====== INPUT FOR THIS TASK

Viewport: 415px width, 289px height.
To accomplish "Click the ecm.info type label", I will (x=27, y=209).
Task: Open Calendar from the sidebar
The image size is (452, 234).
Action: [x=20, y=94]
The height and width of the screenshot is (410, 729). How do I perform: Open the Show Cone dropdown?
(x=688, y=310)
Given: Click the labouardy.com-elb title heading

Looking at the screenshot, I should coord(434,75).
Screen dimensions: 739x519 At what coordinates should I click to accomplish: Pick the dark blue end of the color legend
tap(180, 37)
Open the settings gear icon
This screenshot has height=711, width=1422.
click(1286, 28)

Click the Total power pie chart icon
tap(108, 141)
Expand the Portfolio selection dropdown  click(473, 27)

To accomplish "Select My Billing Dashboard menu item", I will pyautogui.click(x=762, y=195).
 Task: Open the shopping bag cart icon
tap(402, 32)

============

HOW TO COMPLETE THIS TASK: Take the line that contains "Expand the Portfolio" and every line after it to the end of the entries above, and reproduce them exactly.

SOLUTION:
Expand the Portfolio selection dropdown  click(473, 27)

To accomplish "Select My Billing Dashboard menu item", I will pyautogui.click(x=762, y=195).
 Task: Open the shopping bag cart icon
tap(402, 32)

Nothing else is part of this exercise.